## What is asked
Write out the forum thread word for word, from "Did I just use" to "to work out!".

## Supplied text
I like this. If he doesn't get the hint (because he's a guy and they are so simple), then you might just have to be honest. I ran into this very same situation awhile back when I was in CA visiting. I had a falling out with my BFF last year and a mutual friend was obviously unaware. So I just told her that things were strained with BFF and I, and I wasn't ready to confront that. That I would much rather have a fun meeting with her alone. She was really cool with it. Course she asked about it at dinner, only natural thing to do, and I told her that I didn't share the info with mutual friends because I didn't want to force anyone to have to choose "sides". She respected that.
Umm technically he's a guy but he's gay
. Nobody among our common friends really know about my issues with ex bff and I would like to keep it at that. Last thing is people asking me questions why I don't wanna hang out with her anymore and making this a much bigger deal than it is. My issues with ex bff are just between her and myself and don't want anybody else to get involved.
I have nothing valuable to add on my own, but I just wanted to say I agree with everything above and I think that the Hawaii nesties are a wise bunch of gals.
Did I just use the word "gals"??
erica-
i agree with some of the pps but your friend will most certainly ask what's up, and i also suggest that you perhaps call and suggest coffee or dinner just the two of you don['t do by e-mail
a
I tend to agree with this. He almost certainly will ask what's going on - you don't have to go into detail, but you may need to say something like what Lori said.
Ditto!
I was just thinking through my advice -- glad it's going to work out!

## Dataset section
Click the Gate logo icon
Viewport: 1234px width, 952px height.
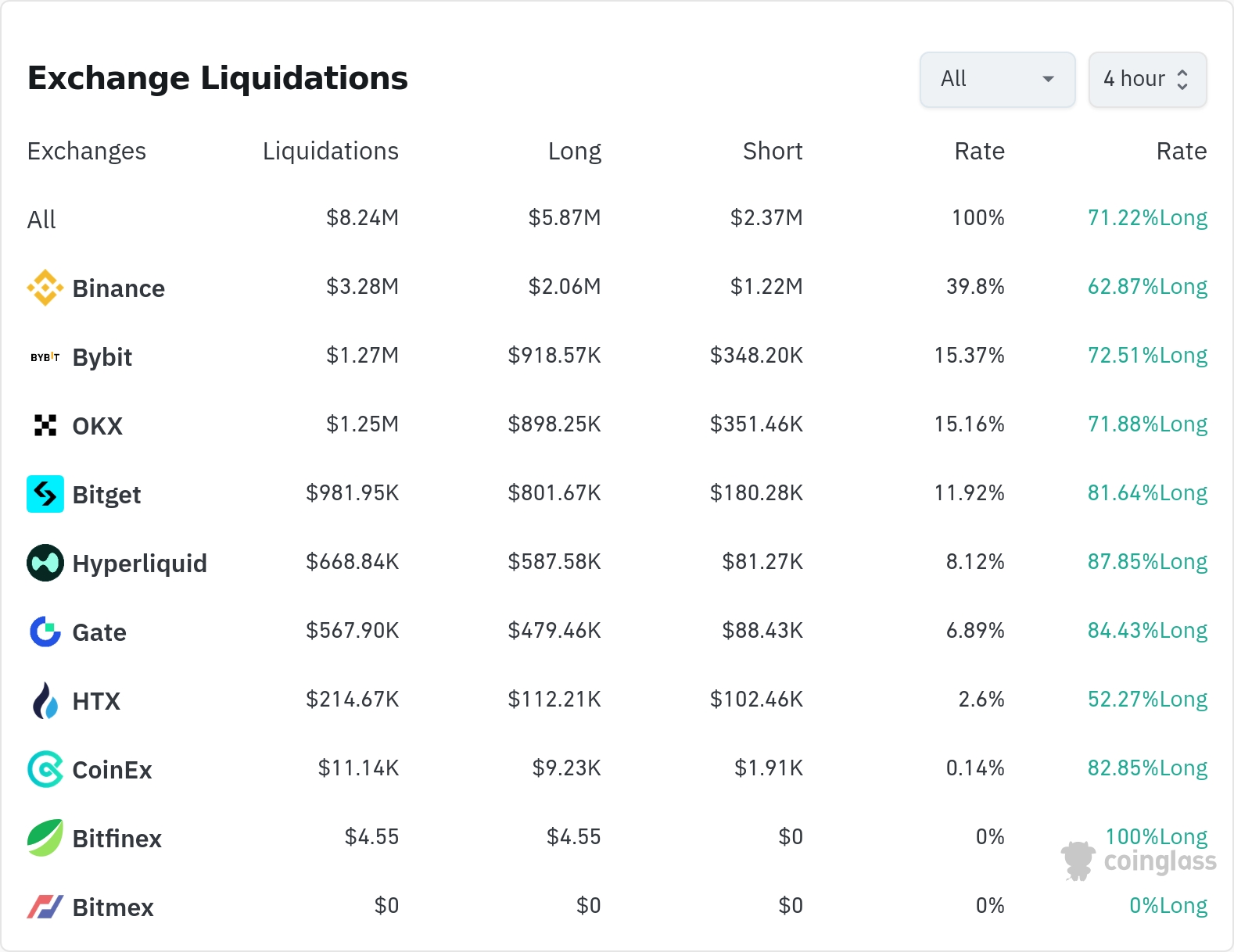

## Exercise result
Did I just use the word "gals"??
erica-
i agree with some of the pps but your friend will most certainly ask what's up, and i also suggest that you perhaps call and suggest coffee or dinner just the two of you don['t do by e-mail
a
I tend to agree with this. He almost certainly will ask what's going on - you don't have to go into detail, but you may need to say something like what Lori said.
Ditto!
I was just thinking through my advice -- glad it's going to work out!